Available records:
───
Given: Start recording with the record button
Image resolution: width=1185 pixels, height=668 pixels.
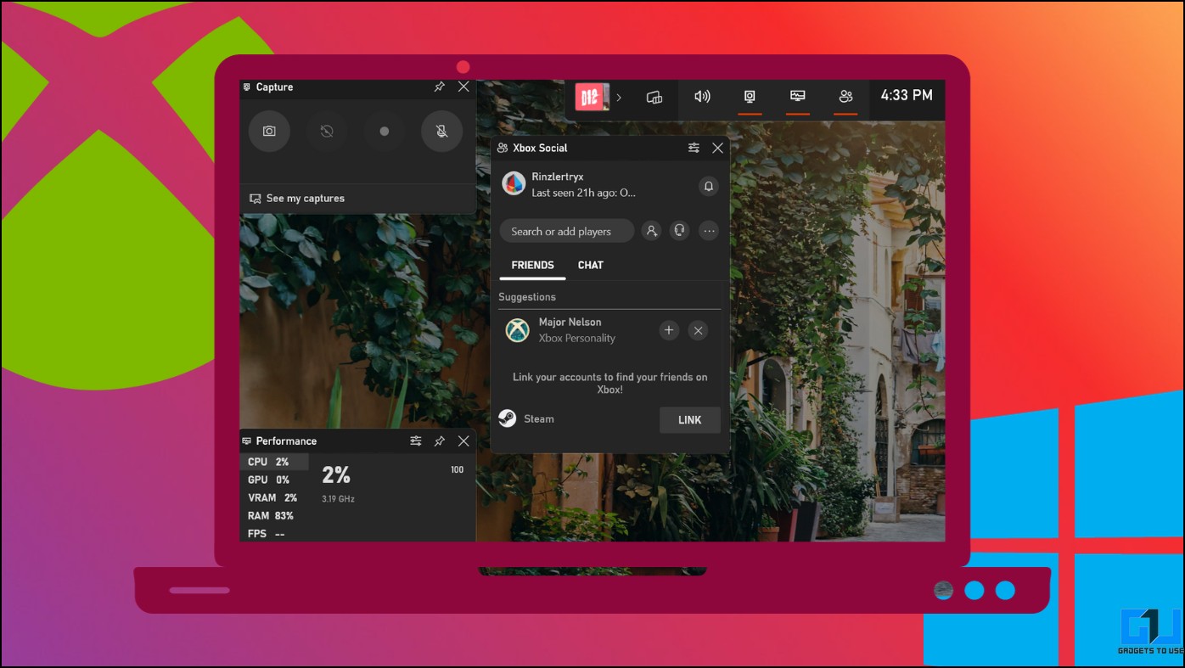Looking at the screenshot, I should (x=384, y=131).
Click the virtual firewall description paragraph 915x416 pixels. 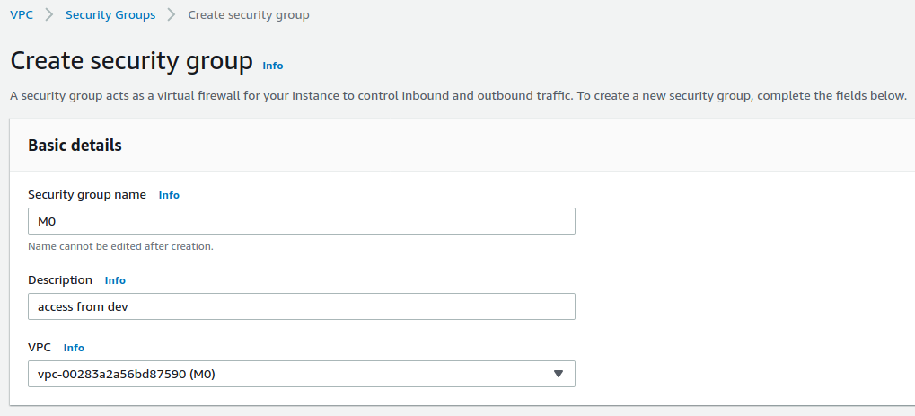tap(458, 95)
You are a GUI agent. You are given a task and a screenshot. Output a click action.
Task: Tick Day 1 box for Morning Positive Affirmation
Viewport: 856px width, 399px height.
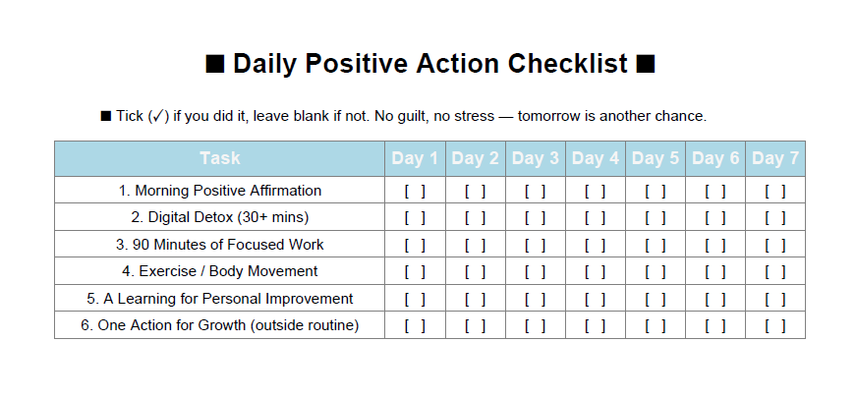415,191
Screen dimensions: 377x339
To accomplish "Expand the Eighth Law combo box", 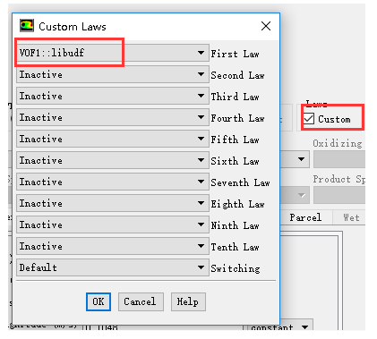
───
Instructions to follow:
Reproduce exactly, with every picture left out, the lines from the one that contains "Task: Tick Day" to the final line of the records above.

Finished task:
Task: Tick Day 1 box for Morning Positive Affirmation
Viewport: 856px width, 399px height.
415,191
Screen dimensions: 377x339
To accomplish "Expand the Eighth Law combo box", 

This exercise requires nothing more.